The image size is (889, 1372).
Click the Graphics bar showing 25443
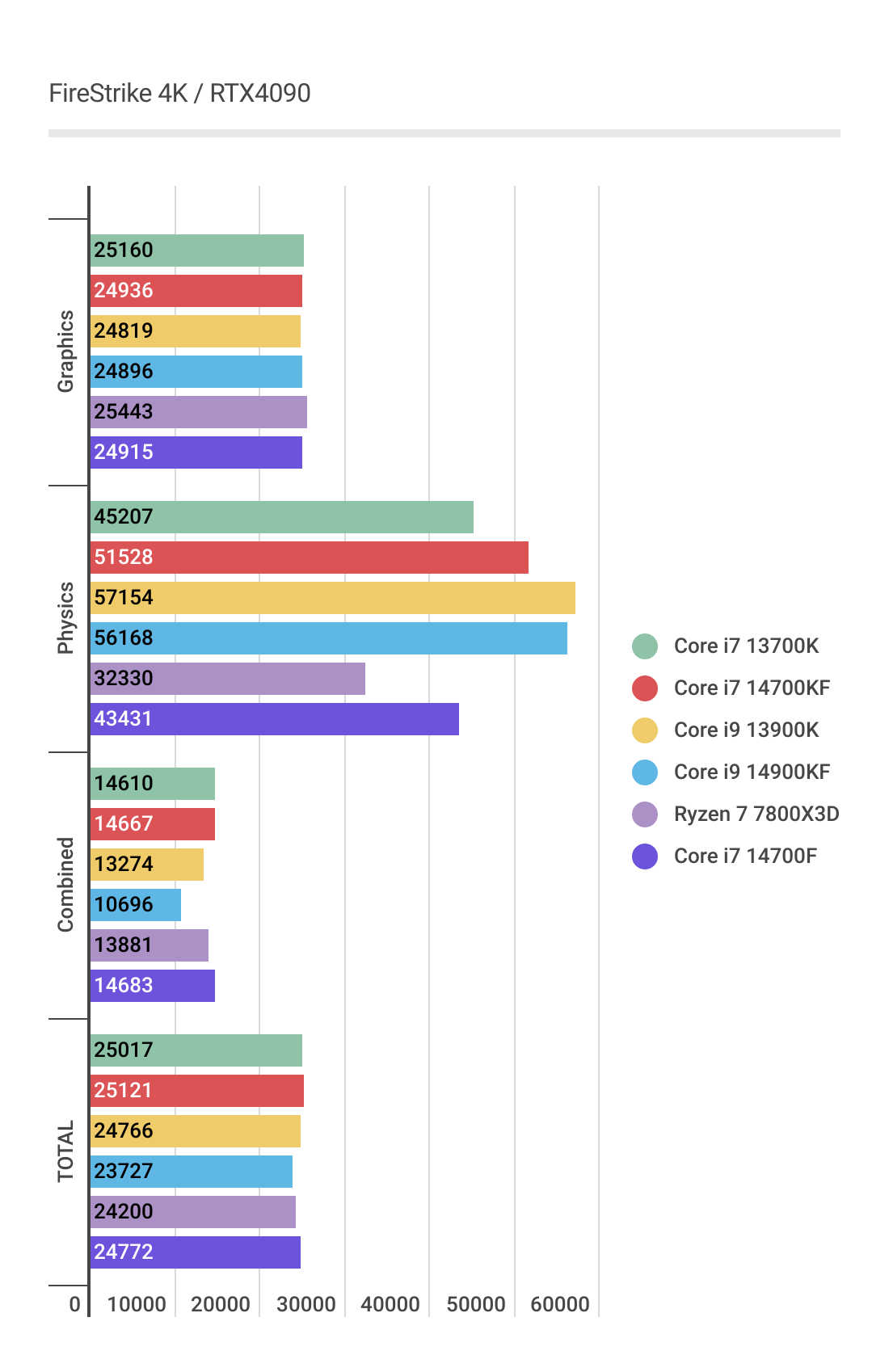coord(198,412)
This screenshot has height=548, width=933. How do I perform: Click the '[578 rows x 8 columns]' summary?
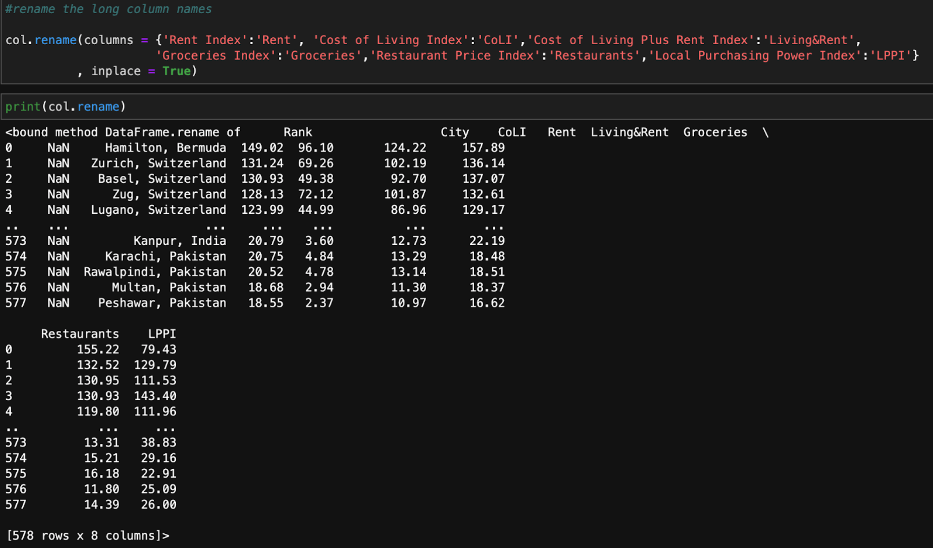pos(85,536)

========================================

## Try it
Copy each line of the records precisely and drop any images they hold.

## Response below
The image size is (889, 1372).
Click the Graphics bar showing 25443
coord(198,412)
This screenshot has height=548, width=933. How do I perform: Click the '[578 rows x 8 columns]' summary?
pos(85,536)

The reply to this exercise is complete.